→ TASK TO COMPLETE
Without the pictures, print each of the records below exactly as it appears.
[DATA TO PROCESS — start]
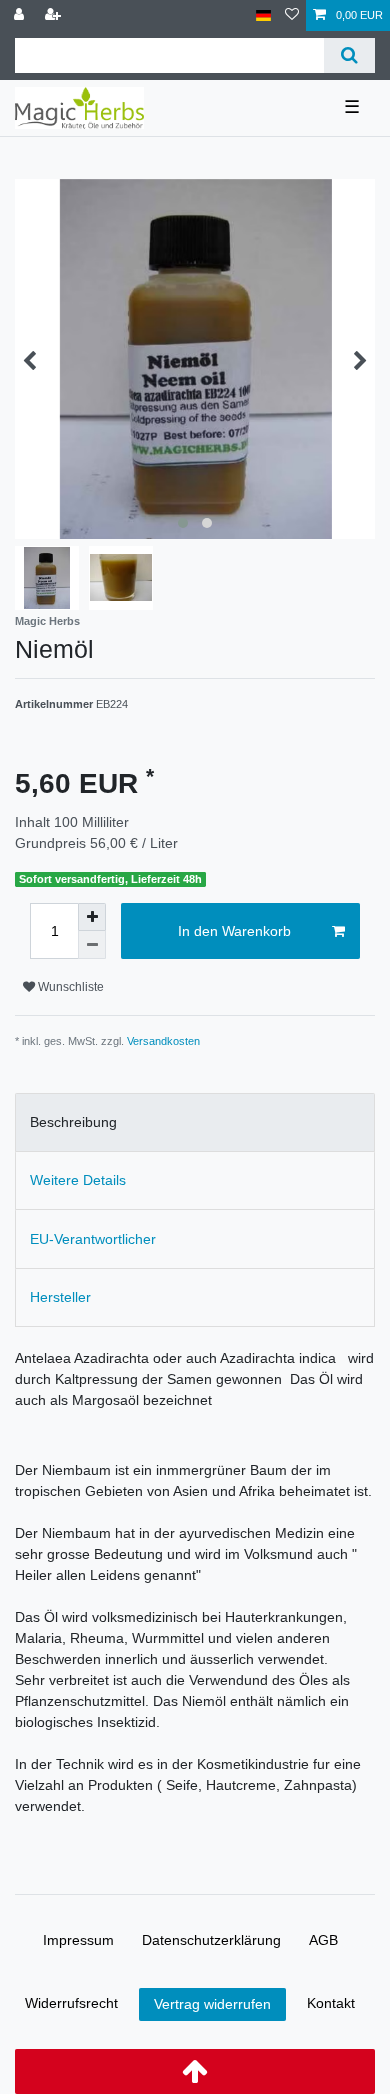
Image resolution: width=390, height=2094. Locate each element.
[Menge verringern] (92, 945)
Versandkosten (163, 1041)
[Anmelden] (21, 15)
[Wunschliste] (292, 15)
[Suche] (349, 55)
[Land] (263, 15)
[DATA TO PROCESS — finish]
→ EXERCISE RESPONSE
Image resolution: width=390, height=2094. Locate each element.
[Menge verringern] (92, 945)
Versandkosten (163, 1041)
[Anmelden] (21, 15)
[Wunschliste] (292, 15)
[Suche] (349, 55)
[Land] (263, 15)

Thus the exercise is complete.